**Task description**
A line-by-line copy of the material below is required.

**Entries shown**
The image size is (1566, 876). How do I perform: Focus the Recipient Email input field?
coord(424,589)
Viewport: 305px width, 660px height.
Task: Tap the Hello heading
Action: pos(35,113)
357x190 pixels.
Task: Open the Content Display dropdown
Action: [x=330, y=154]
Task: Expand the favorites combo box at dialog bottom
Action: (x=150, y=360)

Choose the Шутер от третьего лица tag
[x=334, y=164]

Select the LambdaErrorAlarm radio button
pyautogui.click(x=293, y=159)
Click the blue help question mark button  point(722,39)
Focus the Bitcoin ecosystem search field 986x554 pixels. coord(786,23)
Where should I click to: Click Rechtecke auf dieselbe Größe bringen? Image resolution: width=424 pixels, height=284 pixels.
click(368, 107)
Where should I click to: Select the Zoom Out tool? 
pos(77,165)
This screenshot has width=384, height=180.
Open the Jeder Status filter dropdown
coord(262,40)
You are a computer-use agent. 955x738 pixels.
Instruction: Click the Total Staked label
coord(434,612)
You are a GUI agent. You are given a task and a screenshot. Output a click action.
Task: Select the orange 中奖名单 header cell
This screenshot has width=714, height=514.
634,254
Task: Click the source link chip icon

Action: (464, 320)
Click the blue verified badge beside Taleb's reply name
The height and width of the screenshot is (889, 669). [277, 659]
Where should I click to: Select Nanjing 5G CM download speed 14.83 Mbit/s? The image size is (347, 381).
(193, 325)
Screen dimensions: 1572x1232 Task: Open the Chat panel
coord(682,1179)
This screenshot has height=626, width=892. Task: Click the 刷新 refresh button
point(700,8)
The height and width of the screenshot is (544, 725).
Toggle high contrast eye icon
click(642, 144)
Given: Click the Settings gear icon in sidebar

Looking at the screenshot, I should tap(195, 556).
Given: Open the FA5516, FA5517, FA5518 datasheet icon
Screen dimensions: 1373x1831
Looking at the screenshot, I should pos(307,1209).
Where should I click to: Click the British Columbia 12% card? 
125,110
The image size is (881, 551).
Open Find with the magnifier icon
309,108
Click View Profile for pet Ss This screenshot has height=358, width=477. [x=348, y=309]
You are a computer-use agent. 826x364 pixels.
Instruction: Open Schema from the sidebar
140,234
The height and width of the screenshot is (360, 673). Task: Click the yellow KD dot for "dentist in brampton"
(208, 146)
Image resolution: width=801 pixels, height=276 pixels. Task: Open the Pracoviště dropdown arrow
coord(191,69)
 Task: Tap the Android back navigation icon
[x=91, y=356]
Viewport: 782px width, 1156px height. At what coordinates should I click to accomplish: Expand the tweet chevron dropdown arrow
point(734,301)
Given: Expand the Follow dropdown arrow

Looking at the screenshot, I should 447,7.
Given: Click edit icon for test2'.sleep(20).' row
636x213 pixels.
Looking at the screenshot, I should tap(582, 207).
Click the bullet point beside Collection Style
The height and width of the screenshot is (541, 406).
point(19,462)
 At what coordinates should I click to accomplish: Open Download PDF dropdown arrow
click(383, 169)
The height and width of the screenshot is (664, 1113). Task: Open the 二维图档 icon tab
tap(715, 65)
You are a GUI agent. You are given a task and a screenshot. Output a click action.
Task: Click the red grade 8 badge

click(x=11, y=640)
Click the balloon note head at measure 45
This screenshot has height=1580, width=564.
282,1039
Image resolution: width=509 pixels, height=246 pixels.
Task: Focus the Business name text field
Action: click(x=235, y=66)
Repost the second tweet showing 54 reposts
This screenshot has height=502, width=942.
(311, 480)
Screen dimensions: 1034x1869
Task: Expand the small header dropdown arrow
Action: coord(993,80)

**Task output**
The image size is (1566, 876). How do I perform: Focus the Recipient Email input field?
coord(424,589)
Viewport: 305px width, 660px height.
Task: Tap the Hello heading
Action: pos(35,113)
357x190 pixels.
Task: Open the Content Display dropdown
Action: [x=330, y=154]
Task: Expand the favorites combo box at dialog bottom
Action: (x=150, y=360)

Choose the Шутер от третьего лица tag
[x=334, y=164]

Select the LambdaErrorAlarm radio button
pyautogui.click(x=293, y=159)
Click the blue help question mark button  point(722,39)
Focus the Bitcoin ecosystem search field 986x554 pixels. coord(786,23)
Where should I click to: Click Rechtecke auf dieselbe Größe bringen? Image resolution: width=424 pixels, height=284 pixels.
click(368, 107)
Where should I click to: Select the Zoom Out tool? 
pos(77,165)
This screenshot has width=384, height=180.
Open the Jeder Status filter dropdown
coord(262,40)
You are a computer-use agent. 955x738 pixels.
Instruction: Click the Total Staked label
coord(434,612)
You are a GUI agent. You are given a task and a screenshot. Output a click action.
Task: Select the orange 中奖名单 header cell
This screenshot has width=714, height=514.
634,254
Task: Click the source link chip icon

Action: (464, 320)
Click the blue verified badge beside Taleb's reply name
The height and width of the screenshot is (889, 669). [277, 659]
Where should I click to: Select Nanjing 5G CM download speed 14.83 Mbit/s? The image size is (347, 381).
(193, 325)
Screen dimensions: 1572x1232 Task: Open the Chat panel
coord(682,1179)
This screenshot has height=626, width=892. Task: Click the 刷新 refresh button
point(700,8)
The height and width of the screenshot is (544, 725).
Toggle high contrast eye icon
click(642, 144)
Given: Click the Settings gear icon in sidebar

Looking at the screenshot, I should tap(195, 556).
Given: Open the FA5516, FA5517, FA5518 datasheet icon
Screen dimensions: 1373x1831
Looking at the screenshot, I should pos(307,1209).
Where should I click to: Click the British Columbia 12% card? 
125,110
The image size is (881, 551).
Open Find with the magnifier icon
309,108
Click View Profile for pet Ss This screenshot has height=358, width=477. [x=348, y=309]
You are a computer-use agent. 826x364 pixels.
Instruction: Open Schema from the sidebar
140,234
The height and width of the screenshot is (360, 673). Task: Click the yellow KD dot for "dentist in brampton"
(208, 146)
Image resolution: width=801 pixels, height=276 pixels. Task: Open the Pracoviště dropdown arrow
coord(191,69)
 Task: Tap the Android back navigation icon
[x=91, y=356]
Viewport: 782px width, 1156px height. At what coordinates should I click to accomplish: Expand the tweet chevron dropdown arrow
point(734,301)
Given: Expand the Follow dropdown arrow

Looking at the screenshot, I should 447,7.
Given: Click edit icon for test2'.sleep(20).' row
636x213 pixels.
Looking at the screenshot, I should tap(582, 207).
Click the bullet point beside Collection Style
The height and width of the screenshot is (541, 406).
point(19,462)
 At what coordinates should I click to accomplish: Open Download PDF dropdown arrow
click(383, 169)
The height and width of the screenshot is (664, 1113). Task: Open the 二维图档 icon tab
tap(715, 65)
You are a GUI agent. You are given a task and a screenshot. Output a click action.
Task: Click the red grade 8 badge

click(x=11, y=640)
Click the balloon note head at measure 45
This screenshot has height=1580, width=564.
282,1039
Image resolution: width=509 pixels, height=246 pixels.
Task: Focus the Business name text field
Action: click(x=235, y=66)
Repost the second tweet showing 54 reposts
This screenshot has height=502, width=942.
(311, 480)
Screen dimensions: 1034x1869
Task: Expand the small header dropdown arrow
Action: coord(993,80)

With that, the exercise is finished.